Ob die Menschen, die in den Höhlen Handabdrücke oder Bilder von Tieren hinterließen, diese als Kunst betrachteten ist eine Frage, die sich heute schwer beantworten lässt. Sicher ist, dass die Menschheit bis heute keine einheitliche Antwort auf die Frage „Ist das Kunst?“ gefunden hat. Graffiti und Street Art bilden in dieser Diskussion keine Ausnahme. Rückblickend werden die teils berühmten Höhlenbilder jedenfalls selten als Schmiererei und Vandalismus verurteilt. Wir haben uns in der Szene umgesehen.

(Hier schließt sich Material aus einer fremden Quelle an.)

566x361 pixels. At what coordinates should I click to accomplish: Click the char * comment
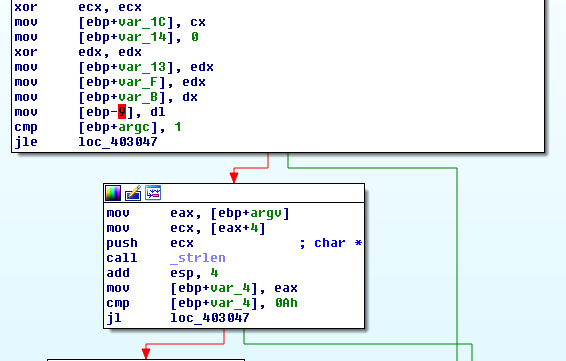(331, 243)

Von der Straße ins Museum: Urban Art

„Urban Art” hat inzwischen den Weg in die Museen gefunden. Street Art (dazu zählt Graffiti) ist ein Teil davon, Sticker, Adbusting, Häkeleien (urban oder guerilla knitting) und andere sind weitere Formen der Urban Art. In Dortmund findet man Street Art in der 44309 gallery, in Berlin gibt es seit einigen Jahren „Urban Nation” und in München das MUCA, Museum of Urban and Contemporary Art (Links zu den Museen am Ende des Textes).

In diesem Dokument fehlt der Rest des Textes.